El costo de la desobediencia

Por: Ricardo Kirschbaum

El Gobierno está cosechando lo que sembró. La lectura del fallo de la Cámara sobre los aeronavegantes es aleccionadora porque deja expuesta, negro sobre blanco, la torpe manipulación oficial para sostener a una fracción sindical adicta. El oficialismo tendrá sus razones para haber hecho lo que hizo, pero los responsables de ese manejo le hicieron pagar un fenomenal precio a Cristina Kirchner.
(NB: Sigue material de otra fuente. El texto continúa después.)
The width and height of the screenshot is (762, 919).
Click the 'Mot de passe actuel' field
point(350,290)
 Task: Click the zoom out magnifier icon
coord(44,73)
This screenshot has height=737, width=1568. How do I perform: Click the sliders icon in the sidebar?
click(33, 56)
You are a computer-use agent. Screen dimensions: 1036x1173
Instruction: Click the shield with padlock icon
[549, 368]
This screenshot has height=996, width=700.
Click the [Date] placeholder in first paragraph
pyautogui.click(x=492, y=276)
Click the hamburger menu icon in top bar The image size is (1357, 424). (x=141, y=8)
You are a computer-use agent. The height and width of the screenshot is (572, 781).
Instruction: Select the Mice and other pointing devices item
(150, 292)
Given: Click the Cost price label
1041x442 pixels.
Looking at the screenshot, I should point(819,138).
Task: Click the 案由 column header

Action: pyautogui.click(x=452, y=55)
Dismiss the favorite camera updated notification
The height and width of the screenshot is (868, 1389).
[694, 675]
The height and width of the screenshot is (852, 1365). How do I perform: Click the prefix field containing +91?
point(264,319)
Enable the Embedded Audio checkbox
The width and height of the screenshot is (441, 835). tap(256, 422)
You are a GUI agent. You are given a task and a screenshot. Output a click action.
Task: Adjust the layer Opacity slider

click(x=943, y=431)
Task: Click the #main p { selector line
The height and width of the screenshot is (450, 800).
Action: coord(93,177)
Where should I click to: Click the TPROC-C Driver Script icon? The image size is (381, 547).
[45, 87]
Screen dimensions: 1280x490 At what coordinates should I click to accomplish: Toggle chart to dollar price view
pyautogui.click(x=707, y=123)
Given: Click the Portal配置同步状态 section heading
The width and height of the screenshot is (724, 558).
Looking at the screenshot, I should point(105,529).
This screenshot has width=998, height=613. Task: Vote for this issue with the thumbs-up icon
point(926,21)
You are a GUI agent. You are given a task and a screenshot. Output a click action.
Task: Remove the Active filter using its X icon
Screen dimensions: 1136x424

La Presidenta y Néstor Kirchner no pudieron desconocer la gravedad de desacatar a la Justicia, como lo ha explicitado el jefe de Gabinete.

La Cámara condenó la actitud renuente "cuando no de franco alzamiento" del Poder Ejecutivo al no acatar las decisiones de la Justicia y proteger, así, a un sector sindical vinculado a Hugo Moyano. El agudo texto de la mayoría de la Cámara también golpea al Ministerio de Trabajo, que demostró oficio para estirar plazos, interpretar situaciones y permitir la continuidad de una conducción que había sido derrotada en las urnas pero que seguía a pesar del "grosero fraude", según los jueces. También atendió a la cartera de Justicia.

Algún estímulo importante habrá determinado que Aníbal Fernández asumiera explícitamente la responsabilidad de desobedecer a la Justicia en este caso. Y en erigirse en contralor de la constitucionalidad, un desvío de una concepción autoritaria cada vez más marcada en el Gobierno.

Lo sorprendente fueron las razones de Fernández, entre ellas la necesidad de no introducir el conflicto sindical en las líneas aéreas. Aníbal es ocurrente pero a veces cae en el ridículo.

Los jueces demolieron uno a uno los argumentos oficialistas. Y al mismo tiempo la oposición planea un juicio político al jefe de Gabinete.

Hoy deben cumplir la sentencia: ¿se podrá?